-12-「緑光」

時刻は夕方17時を過ぎたところ。


事件現場の1つ、コンビニのある交差点に来た。最初に事件が起きた場所とのことだ。


時間帯的には帰宅ラッシュにあたるところだが、ここはあまり車が通らない。人通りも多くないな。


だが、決して人通りがないわけではない。ぽつぽつと帰宅する人々がいるし、コンビニにも最低1人は客がいるような感じだ。

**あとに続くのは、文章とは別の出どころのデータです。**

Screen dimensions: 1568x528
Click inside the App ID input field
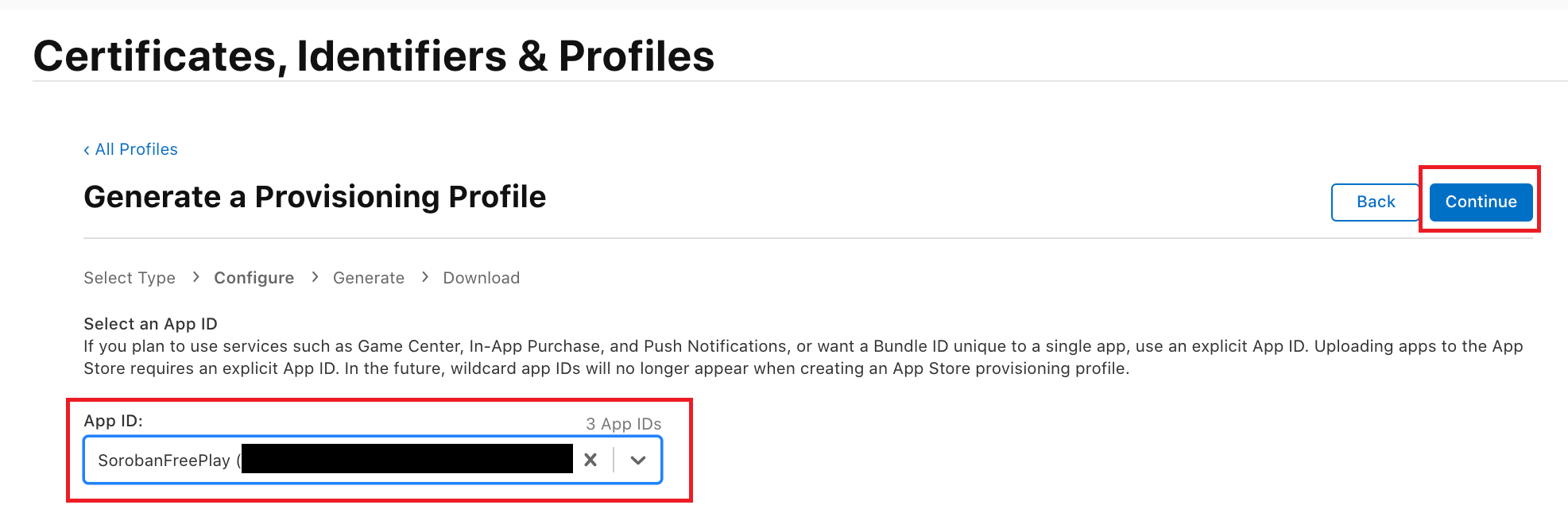point(318,460)
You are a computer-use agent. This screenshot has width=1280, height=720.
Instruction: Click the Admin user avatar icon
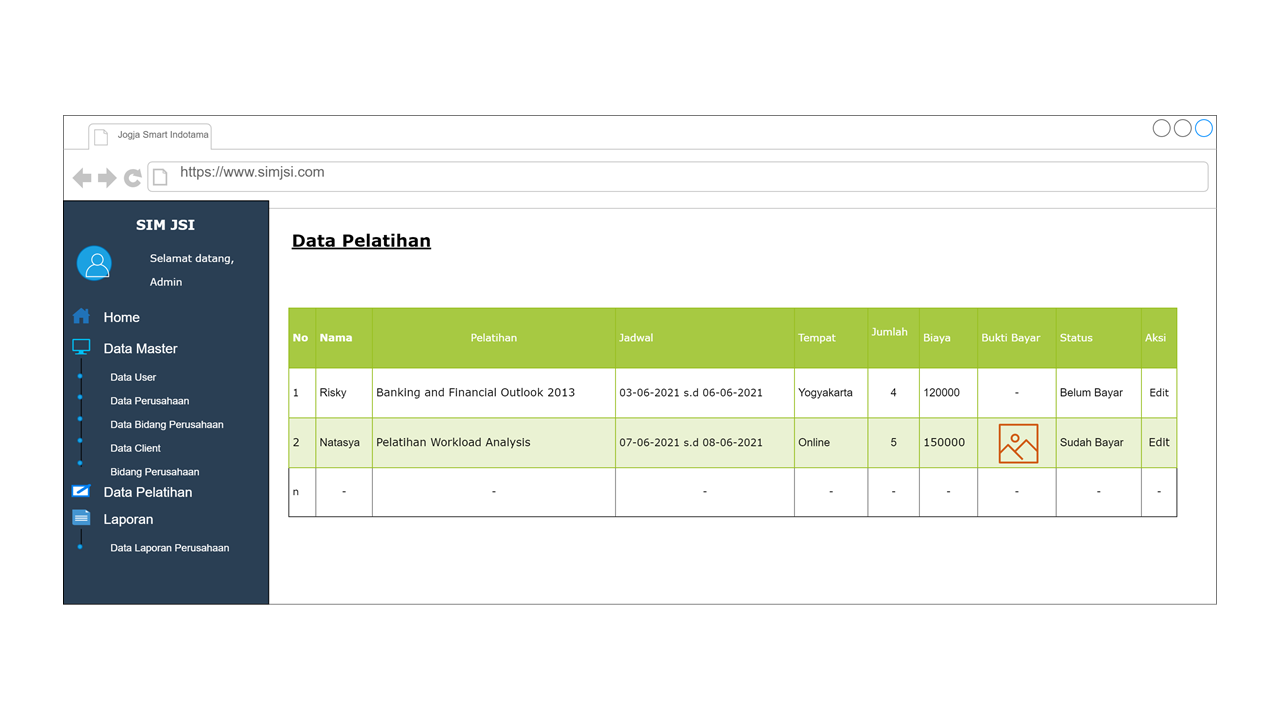[x=95, y=264]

俺におぶさってぐうたらしていた八幡は、地に足を下ろし、1つ背伸びして、へらへらしながら俺の脇腹を小突いた。



八幡

「旦那ぁ、どう考えますかねぇ?」



伊月

「その、旦那って呼び方はなんだ。気に入ったんか?」



八幡

「伊月ってなぁんか言いづらいんすね。旦那っつったら旦那ですぜ。


で、どうっすかぁ?」



伊月

「ふむ。ま、ここでなら犯行もしやすかろ。夕方でこれだ、深夜や早朝なんか余計に人がいないだろ。」



八幡

「いや、私にはどうとも。」



伊月

「なにがだ?」



八幡は、にぃっと笑う。


夕暮れの橙光が、八幡の表情に不気味な影を作り、余計に気味悪い。



八幡

「こいつぁ、小心者の茶番劇に見えるんすなぁ。」



伊月

「小心者の茶番劇?」



八幡

「うぬ。犯罪ってなぁ色々あると思うんすけど、例えば1つの分け方としてこういうのがあるんじゃねぇすかね。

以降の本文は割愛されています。